The B100 DSC cooling curve in Figure shows two events. The first event begins with a peak onset at −10.1 °C and includes a second peak with an onset at −18.7 °C. These two peaks are part of the broad initial first event in the B100 cooling curve, may be viewed as the onset of liquid–liquid crystallization in sequence of the samples’ saturated fatty acids methyl stearate (C18:0; 8.2%) with a ΔH of −6.62 J/g (−ΔH exothermic) followed by methyl palmitate (C16:0; 13.7%) with a ΔH of −19.9 J/g.
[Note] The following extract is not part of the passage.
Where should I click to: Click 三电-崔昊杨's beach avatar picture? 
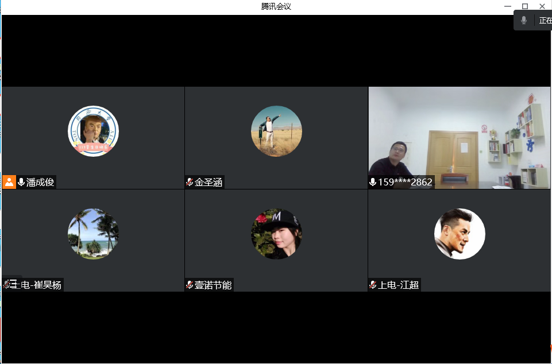tap(92, 234)
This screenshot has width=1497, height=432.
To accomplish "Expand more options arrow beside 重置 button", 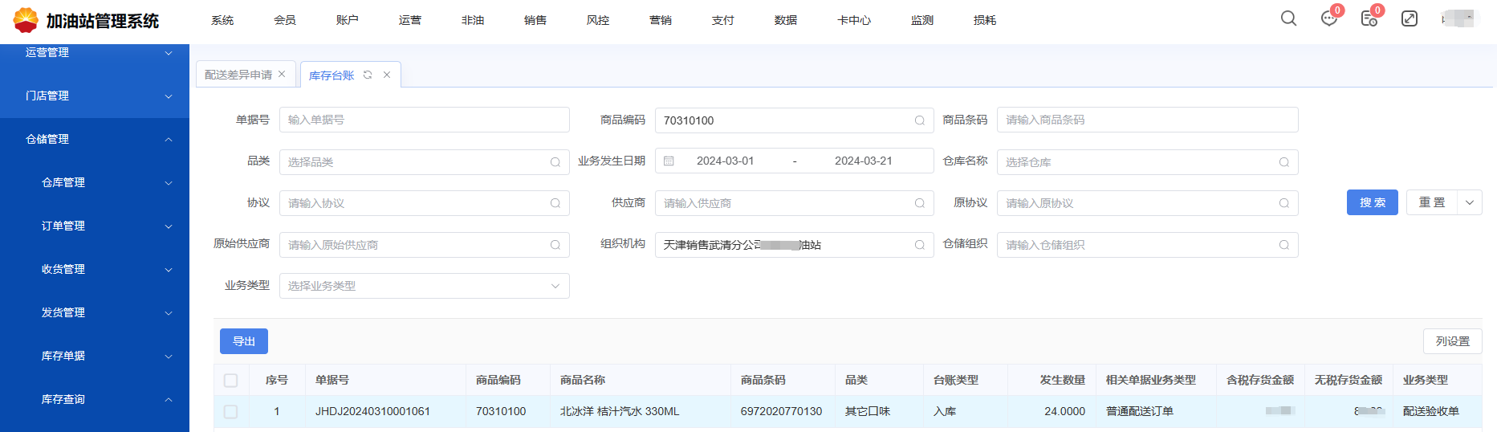I will pyautogui.click(x=1469, y=202).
The second event in the B100 curve is an intense and sharp peak beginning at −57.6 °C and represents freezing of the unsaturated components methyl linoleate (C18:2-9Z,12Z; 24.3%) and methyl oleate (C18:1-9Z; 53.7%) with a ΔH of −54.8 J/g. The ULSD cooling curve shows one event with an onset of −19.2 °C for a sharp initial peak followed by a broad tail and represents the onset of crystal formation with a ΔH of −6.66 J/g. The B30 cooling curve shows one event in a broad feature with an onset of −16.4 °C and represents the onset of crystal formation in the blended fuel with a ΔH of −13.2 J/g. The DSC results for B100 produced from waste cooking oil and grease are consistent with other works. B100 has a total degree of unsaturation (DU) of 102.5, calculated following the procedure of other researchers.[6,26−30] The B100 sample included two distinct features, including a broad peak for the first event with an onset of −10.1 °C and the second event exhibited a sharp feature with an onset at −57.6 °C. These are consistent with other findings, indicating a higher-onset temperature for saturated components and a lower-onset temperature for unsaturated components.[27,31] The B100 onset of −10.1 °C is in general agreement with the DU trends found for methyl tallowate (DU 73.6, onset 7.0°C), soybean oil methyl ester (DU 84.5, onset 2.20 °C), hemp methyl ester (DU 128.5, onset −5.27 °C), methyl soyate (DU 143.8, onset −6.5 °C), and Aleurties moluccanus methyl ester (DU 180.4, onset −9.96 °C).[30,31,34]

Figure 4

DSC cooling curves with peak onsets 1, 2, and 3 indicated.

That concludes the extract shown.